Muscular dystrophy causes a different kind of muscle wasting from that seen in disuse or disease - the muscle cells do not just shrink, they die. Myostatin is thought to keep muscle stem cells called satellite cells in check, and in its absence the satellite cells give rise to new muscle cells. Blocking myostatin will not solve the underlying causes of muscular dystrophy, but by boosting muscle growth it might help compensate for the lost tissue. However, it is possible that the treatment might exhaust the supply of satellite cells, in which case it would provide only a temporary reprieve.

The antibody trial is now under way at centres around the world and the first results are expected by the end of the year. It is hoped that myostatin blockers could also help treat other kinds of muscle wasting and the elderly. Meanwhile, everyone is waiting to see whether the first documented superbaby will grow into a superman.

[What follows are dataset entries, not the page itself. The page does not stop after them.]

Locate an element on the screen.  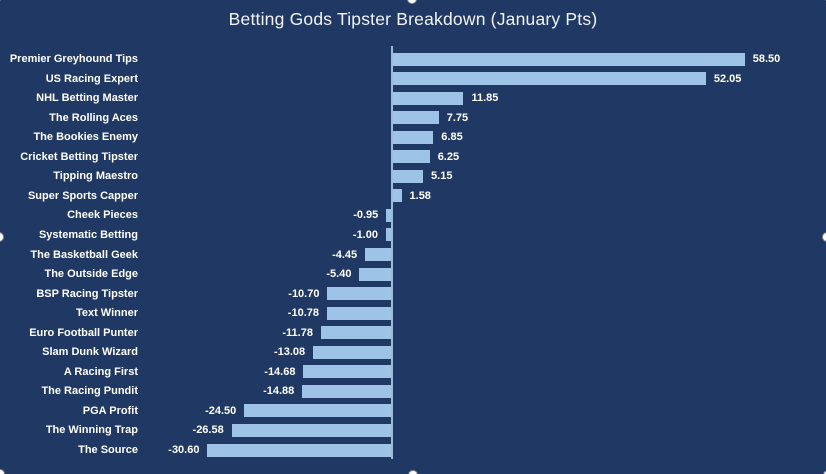
value-label: 1.58 is located at coordinates (420, 196).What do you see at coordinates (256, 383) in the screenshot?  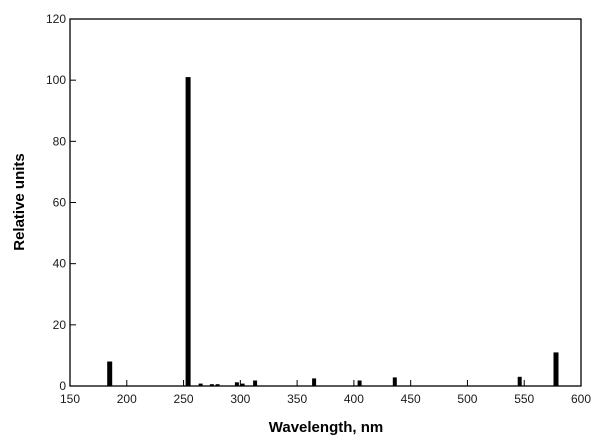 I see `bar-313nm` at bounding box center [256, 383].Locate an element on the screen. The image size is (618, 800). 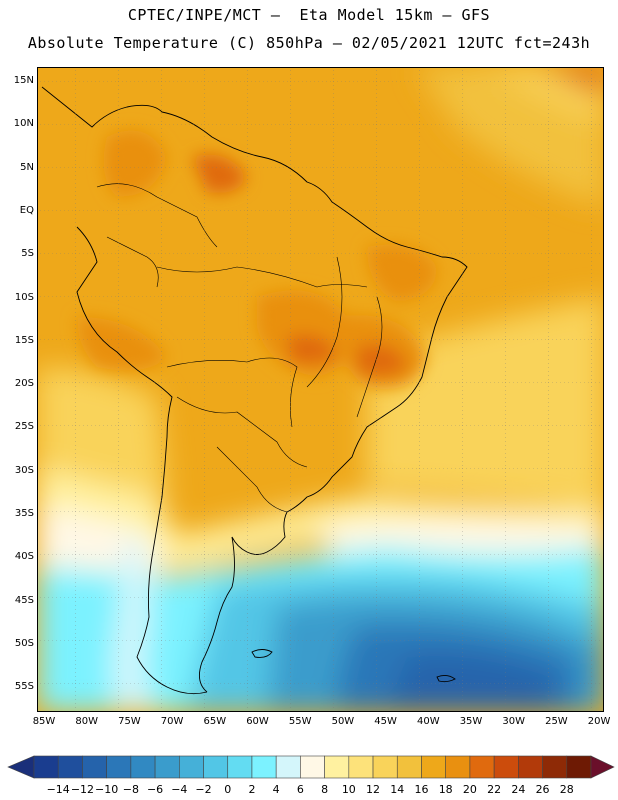
lon-label: 75W is located at coordinates (130, 722).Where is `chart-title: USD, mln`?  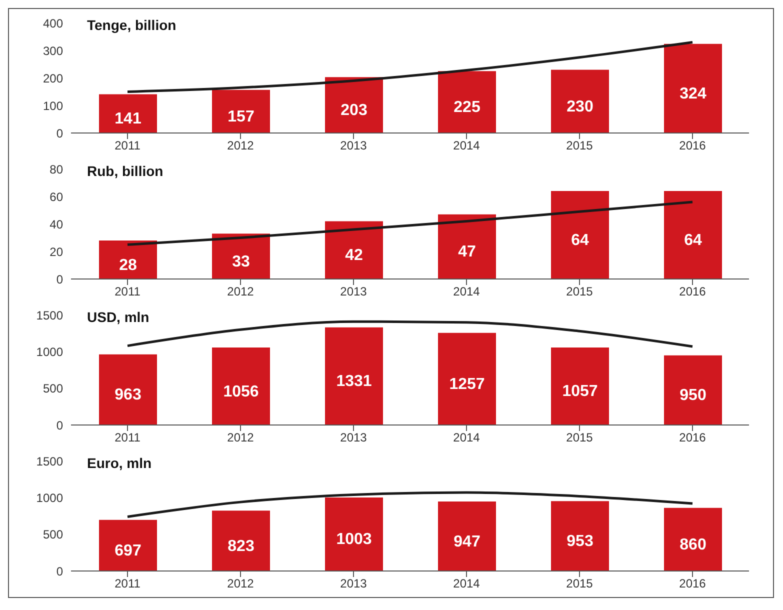
chart-title: USD, mln is located at coordinates (118, 317).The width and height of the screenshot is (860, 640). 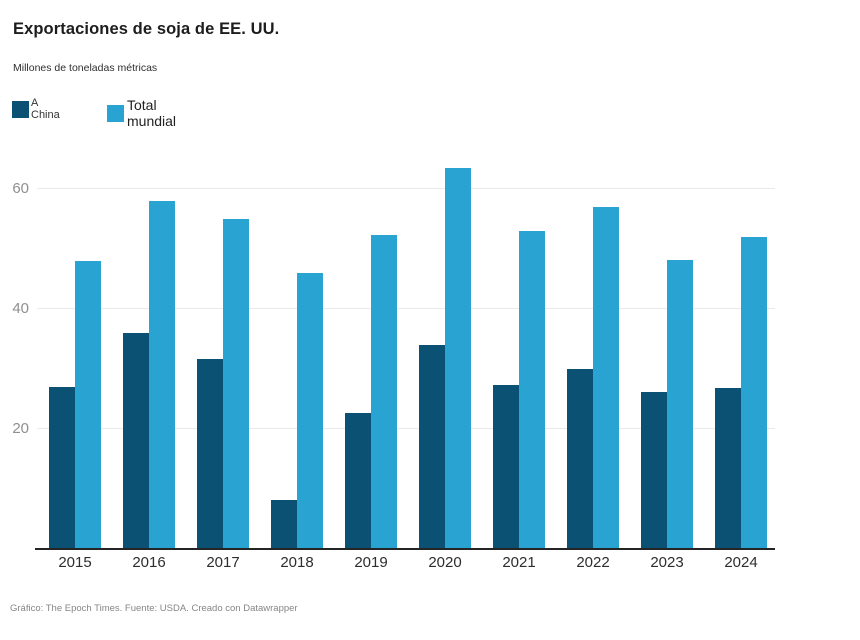 I want to click on x-label-2015: 2015, so click(x=75, y=562).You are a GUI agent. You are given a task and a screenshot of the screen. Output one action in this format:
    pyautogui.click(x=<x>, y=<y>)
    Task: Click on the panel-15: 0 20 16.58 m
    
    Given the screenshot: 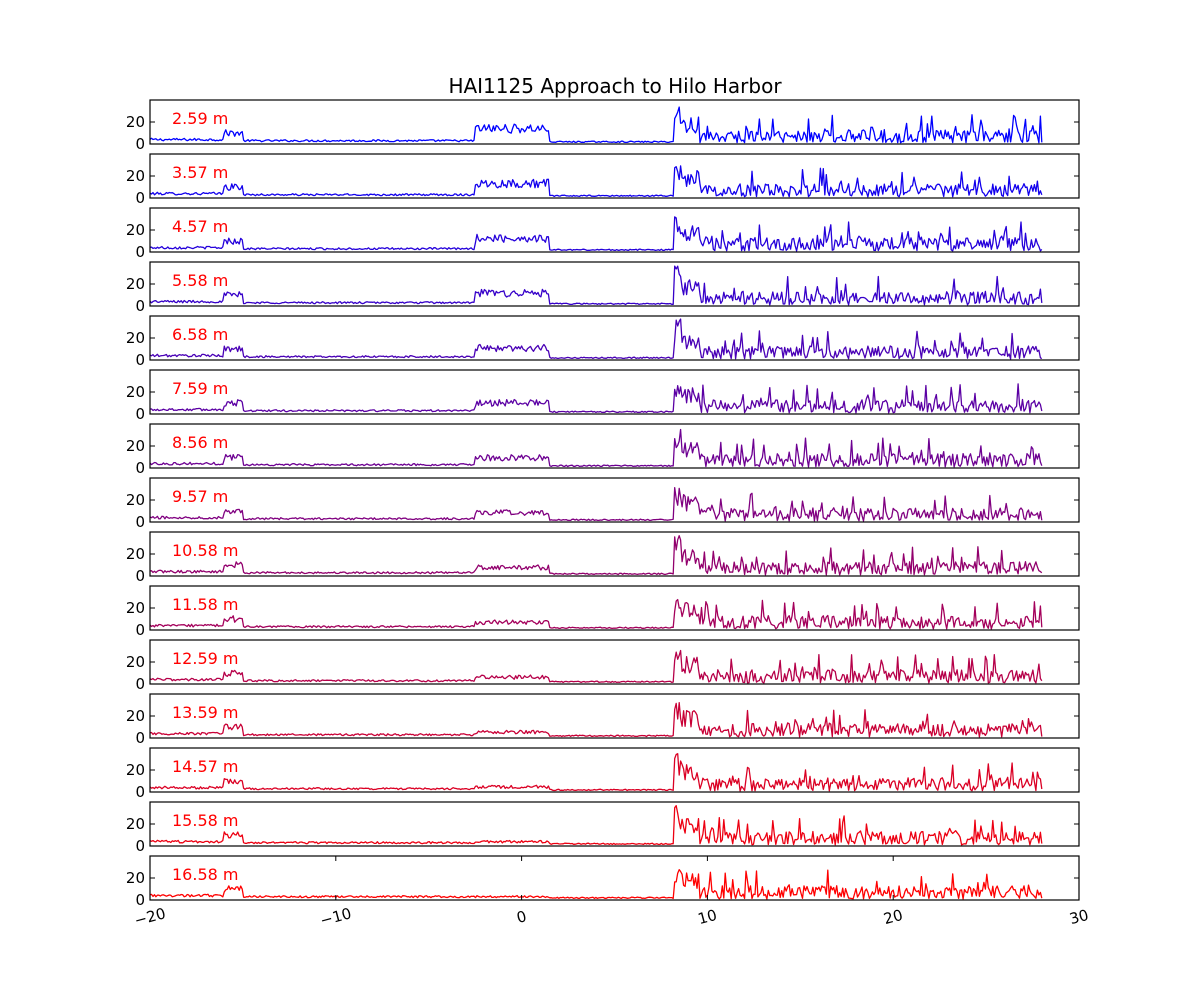 What is the action you would take?
    pyautogui.click(x=603, y=882)
    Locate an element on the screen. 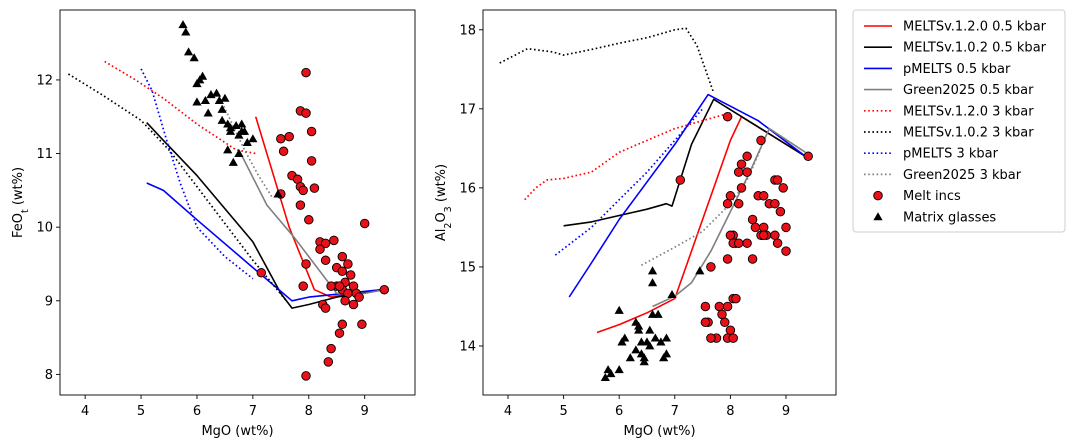  legend-label: Melt incs is located at coordinates (932, 196).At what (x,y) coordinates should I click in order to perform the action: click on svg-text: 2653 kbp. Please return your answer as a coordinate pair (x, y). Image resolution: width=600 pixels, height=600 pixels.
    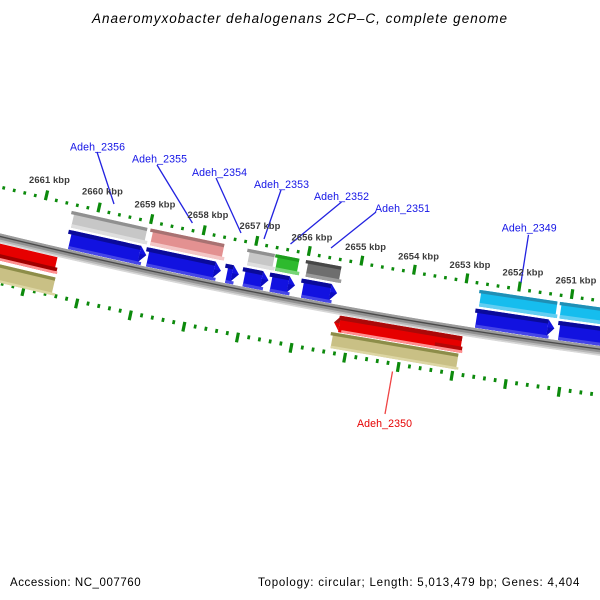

How very interesting! So now we have the ability to block the myostatin until we run out of stem cells, but how do we induce a higher level of stem cells for the people who would need them, i.e. MD victims? From what I've seen on the stem cell front, things are pretty well blocked by the christian right as far as fetal stem cell research goes. Has anybody heard anything about how things are going with the whole stem cells from teeth theory?

Get the Chinese to do it? Or do it otherwise "off-shore".